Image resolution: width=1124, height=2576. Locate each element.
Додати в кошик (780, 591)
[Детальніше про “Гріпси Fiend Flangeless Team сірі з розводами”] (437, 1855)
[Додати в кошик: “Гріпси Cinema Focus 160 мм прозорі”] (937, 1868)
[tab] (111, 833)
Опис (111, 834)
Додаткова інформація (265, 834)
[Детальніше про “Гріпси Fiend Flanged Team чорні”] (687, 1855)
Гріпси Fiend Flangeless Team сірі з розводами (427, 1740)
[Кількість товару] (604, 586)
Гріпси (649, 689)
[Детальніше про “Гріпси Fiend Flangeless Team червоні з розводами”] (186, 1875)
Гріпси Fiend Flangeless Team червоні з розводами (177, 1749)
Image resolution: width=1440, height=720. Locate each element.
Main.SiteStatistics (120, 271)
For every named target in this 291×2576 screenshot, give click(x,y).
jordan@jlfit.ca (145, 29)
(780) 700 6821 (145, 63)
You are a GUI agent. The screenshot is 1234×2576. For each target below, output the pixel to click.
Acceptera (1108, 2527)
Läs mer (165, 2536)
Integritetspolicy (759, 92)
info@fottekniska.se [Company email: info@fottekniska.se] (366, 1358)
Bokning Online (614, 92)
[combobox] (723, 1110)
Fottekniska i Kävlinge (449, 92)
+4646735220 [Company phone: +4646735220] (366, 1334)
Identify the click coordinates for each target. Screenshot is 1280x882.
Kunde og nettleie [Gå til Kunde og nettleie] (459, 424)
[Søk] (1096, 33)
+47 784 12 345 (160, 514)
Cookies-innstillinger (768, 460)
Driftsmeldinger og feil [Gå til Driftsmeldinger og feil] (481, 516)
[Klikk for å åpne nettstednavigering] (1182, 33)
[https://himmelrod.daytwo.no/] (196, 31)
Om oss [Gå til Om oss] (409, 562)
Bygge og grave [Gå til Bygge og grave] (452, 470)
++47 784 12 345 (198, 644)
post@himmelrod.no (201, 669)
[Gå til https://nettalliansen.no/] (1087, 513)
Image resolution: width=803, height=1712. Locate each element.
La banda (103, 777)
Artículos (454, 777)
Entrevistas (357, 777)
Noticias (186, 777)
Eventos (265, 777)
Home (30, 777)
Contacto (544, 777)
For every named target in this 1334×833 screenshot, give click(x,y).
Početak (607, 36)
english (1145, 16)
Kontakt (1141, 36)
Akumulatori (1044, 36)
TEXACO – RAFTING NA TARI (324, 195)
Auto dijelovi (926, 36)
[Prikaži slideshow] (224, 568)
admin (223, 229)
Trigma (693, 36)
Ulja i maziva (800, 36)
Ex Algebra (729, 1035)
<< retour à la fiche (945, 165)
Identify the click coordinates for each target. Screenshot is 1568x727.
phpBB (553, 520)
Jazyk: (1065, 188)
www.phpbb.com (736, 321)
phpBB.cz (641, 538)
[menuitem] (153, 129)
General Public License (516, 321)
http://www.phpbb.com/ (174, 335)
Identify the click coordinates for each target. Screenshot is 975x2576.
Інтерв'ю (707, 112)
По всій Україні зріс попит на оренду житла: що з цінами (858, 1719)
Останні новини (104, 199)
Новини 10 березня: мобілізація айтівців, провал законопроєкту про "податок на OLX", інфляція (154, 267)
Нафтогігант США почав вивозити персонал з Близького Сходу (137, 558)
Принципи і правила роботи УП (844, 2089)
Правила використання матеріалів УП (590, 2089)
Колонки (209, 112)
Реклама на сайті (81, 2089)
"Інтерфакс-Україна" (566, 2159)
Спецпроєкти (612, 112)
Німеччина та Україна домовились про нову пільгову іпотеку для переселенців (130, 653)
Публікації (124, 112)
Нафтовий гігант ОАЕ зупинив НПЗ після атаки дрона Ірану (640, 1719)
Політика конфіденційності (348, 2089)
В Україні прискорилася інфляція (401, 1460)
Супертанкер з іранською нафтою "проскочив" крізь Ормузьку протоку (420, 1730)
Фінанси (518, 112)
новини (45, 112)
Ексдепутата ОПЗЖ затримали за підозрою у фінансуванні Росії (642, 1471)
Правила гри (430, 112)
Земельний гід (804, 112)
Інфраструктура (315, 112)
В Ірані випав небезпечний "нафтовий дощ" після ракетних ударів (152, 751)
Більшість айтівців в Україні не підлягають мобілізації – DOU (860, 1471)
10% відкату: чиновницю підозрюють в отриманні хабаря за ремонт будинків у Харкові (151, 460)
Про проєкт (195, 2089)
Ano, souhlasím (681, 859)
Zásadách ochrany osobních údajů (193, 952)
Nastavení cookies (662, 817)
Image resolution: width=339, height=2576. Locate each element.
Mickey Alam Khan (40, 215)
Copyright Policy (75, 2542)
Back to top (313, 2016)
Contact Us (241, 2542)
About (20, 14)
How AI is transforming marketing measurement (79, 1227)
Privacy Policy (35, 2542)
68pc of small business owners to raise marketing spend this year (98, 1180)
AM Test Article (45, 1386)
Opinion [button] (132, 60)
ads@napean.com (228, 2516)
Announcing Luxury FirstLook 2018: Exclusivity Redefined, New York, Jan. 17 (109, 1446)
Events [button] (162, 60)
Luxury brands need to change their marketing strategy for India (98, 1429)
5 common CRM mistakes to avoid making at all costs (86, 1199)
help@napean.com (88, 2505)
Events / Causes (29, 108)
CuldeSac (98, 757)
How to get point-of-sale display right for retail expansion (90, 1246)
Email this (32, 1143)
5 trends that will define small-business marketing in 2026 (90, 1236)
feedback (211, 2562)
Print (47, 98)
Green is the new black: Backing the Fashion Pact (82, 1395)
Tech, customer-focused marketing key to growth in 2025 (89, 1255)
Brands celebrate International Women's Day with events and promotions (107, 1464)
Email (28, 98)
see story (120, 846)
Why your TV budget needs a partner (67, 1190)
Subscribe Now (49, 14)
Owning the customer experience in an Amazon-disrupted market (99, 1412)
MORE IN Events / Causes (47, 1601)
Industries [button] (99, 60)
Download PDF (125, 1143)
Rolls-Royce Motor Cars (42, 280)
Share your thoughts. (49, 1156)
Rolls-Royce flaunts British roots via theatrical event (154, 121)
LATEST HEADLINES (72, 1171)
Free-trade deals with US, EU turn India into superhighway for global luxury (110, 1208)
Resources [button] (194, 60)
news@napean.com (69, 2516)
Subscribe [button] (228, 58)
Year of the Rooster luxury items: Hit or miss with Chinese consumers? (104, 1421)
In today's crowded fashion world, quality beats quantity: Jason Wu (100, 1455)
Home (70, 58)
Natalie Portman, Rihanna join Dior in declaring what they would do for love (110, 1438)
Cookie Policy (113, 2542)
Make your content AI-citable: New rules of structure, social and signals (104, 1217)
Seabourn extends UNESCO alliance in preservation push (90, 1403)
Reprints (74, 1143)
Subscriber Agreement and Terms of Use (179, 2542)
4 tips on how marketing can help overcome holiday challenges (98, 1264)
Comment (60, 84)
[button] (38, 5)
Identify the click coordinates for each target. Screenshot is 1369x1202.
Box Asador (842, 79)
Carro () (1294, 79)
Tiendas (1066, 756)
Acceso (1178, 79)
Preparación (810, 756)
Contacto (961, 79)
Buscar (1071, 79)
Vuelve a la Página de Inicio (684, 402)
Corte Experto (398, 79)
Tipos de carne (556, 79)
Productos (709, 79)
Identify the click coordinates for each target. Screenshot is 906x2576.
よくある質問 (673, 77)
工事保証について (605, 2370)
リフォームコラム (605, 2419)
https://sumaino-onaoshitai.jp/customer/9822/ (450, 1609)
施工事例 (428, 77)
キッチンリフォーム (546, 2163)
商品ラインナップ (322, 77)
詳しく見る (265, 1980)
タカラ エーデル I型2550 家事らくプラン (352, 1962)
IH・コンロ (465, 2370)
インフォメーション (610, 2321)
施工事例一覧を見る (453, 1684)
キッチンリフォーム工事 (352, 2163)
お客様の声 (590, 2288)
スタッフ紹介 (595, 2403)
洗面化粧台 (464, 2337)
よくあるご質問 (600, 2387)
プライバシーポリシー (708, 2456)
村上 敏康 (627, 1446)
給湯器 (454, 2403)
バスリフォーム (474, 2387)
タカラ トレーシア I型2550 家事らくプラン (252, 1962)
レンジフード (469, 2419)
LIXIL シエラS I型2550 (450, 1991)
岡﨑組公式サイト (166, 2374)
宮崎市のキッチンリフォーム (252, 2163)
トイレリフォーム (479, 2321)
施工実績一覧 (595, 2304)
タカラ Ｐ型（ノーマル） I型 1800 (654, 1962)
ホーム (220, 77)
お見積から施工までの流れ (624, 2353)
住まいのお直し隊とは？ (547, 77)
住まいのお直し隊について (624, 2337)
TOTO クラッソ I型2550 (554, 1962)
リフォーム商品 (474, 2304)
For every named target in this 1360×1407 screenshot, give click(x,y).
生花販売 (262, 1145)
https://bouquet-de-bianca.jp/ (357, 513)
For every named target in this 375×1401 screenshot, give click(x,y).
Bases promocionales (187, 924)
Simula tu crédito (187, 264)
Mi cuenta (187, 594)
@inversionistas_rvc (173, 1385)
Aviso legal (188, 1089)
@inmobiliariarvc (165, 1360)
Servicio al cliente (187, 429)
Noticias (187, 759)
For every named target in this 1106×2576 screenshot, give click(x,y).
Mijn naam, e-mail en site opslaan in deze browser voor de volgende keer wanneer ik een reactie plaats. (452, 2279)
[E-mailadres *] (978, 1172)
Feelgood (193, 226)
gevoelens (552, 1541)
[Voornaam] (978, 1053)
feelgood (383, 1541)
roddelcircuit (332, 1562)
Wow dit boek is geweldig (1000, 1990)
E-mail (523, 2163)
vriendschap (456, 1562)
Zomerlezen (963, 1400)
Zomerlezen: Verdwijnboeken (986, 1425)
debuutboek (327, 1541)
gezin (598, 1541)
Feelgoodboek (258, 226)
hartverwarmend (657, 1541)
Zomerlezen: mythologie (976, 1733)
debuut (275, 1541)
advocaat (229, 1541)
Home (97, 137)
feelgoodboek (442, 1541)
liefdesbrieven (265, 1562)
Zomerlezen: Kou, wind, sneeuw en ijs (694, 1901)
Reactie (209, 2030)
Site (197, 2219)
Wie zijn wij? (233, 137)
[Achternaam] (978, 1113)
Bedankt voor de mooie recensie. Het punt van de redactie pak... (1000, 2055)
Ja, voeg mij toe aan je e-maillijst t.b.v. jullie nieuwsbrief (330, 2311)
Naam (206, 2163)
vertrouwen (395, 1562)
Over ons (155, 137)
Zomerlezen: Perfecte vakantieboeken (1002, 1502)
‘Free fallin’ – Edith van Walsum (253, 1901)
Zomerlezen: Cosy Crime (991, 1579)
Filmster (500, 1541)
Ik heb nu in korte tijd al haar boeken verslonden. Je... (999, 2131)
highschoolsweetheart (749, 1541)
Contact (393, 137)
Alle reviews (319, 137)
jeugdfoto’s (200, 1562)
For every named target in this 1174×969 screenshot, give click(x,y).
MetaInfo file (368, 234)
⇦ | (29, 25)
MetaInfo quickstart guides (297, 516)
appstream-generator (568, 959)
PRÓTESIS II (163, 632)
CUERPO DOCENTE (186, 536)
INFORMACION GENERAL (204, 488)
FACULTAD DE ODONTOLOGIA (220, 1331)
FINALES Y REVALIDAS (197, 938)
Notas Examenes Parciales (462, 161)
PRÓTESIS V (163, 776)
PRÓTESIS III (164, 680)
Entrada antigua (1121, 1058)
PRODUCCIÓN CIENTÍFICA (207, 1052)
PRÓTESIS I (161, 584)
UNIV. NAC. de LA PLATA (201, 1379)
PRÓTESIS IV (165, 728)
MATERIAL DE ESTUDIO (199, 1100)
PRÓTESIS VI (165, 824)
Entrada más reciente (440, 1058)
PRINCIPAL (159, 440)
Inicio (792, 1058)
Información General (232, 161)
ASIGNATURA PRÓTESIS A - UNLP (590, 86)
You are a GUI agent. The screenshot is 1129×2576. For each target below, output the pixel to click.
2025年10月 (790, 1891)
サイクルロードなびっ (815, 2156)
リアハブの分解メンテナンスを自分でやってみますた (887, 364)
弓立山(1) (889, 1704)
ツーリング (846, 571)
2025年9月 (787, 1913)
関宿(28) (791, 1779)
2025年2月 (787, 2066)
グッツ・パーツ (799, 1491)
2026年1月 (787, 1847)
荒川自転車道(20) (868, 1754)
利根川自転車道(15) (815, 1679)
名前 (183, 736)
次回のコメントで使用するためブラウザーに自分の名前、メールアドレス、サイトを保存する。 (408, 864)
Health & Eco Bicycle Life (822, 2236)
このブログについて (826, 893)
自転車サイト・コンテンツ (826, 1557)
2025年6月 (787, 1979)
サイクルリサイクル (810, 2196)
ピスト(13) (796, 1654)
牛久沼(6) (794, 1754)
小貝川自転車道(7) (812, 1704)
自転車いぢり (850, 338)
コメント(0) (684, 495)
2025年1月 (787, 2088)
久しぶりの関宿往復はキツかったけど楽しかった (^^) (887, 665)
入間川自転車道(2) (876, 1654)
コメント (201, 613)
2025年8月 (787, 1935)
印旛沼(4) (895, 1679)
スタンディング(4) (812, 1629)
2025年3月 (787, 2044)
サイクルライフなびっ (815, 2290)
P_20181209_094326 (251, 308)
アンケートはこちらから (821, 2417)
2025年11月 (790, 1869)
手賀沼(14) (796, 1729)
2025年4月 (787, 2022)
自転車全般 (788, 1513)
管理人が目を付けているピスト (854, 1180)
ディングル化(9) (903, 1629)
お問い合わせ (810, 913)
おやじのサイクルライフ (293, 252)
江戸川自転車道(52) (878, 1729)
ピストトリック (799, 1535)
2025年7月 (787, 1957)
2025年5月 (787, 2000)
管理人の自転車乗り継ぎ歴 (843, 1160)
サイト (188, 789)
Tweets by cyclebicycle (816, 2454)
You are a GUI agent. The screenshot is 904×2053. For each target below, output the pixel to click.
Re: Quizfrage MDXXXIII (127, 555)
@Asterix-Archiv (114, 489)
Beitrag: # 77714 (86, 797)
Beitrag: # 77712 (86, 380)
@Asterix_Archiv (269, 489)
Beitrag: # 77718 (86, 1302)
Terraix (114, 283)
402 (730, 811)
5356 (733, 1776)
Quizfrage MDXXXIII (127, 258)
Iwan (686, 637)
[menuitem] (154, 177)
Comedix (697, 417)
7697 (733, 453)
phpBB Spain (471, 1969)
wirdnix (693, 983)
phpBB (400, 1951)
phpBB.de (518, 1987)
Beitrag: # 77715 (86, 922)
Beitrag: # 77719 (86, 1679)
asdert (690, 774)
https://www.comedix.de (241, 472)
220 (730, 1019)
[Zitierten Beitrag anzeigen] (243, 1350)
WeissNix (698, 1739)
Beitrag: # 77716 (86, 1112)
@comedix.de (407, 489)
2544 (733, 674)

____

• **What is being asked**
Reproduce the entries from the line containing "TOTO クラッソ I型2550 (554, 1962)" through the line containing "https://bouquet-de-bianca.jp/ (357, 513)", substituting "image" for "screenshot" and leaving everything else unchanged.

• **Exercise result**
TOTO クラッソ I型2550 (554, 1962)
リフォーム商品 (474, 2304)
For every named target in this 1360×1407 image, give click(x,y).
生花販売 (262, 1145)
https://bouquet-de-bianca.jp/ (357, 513)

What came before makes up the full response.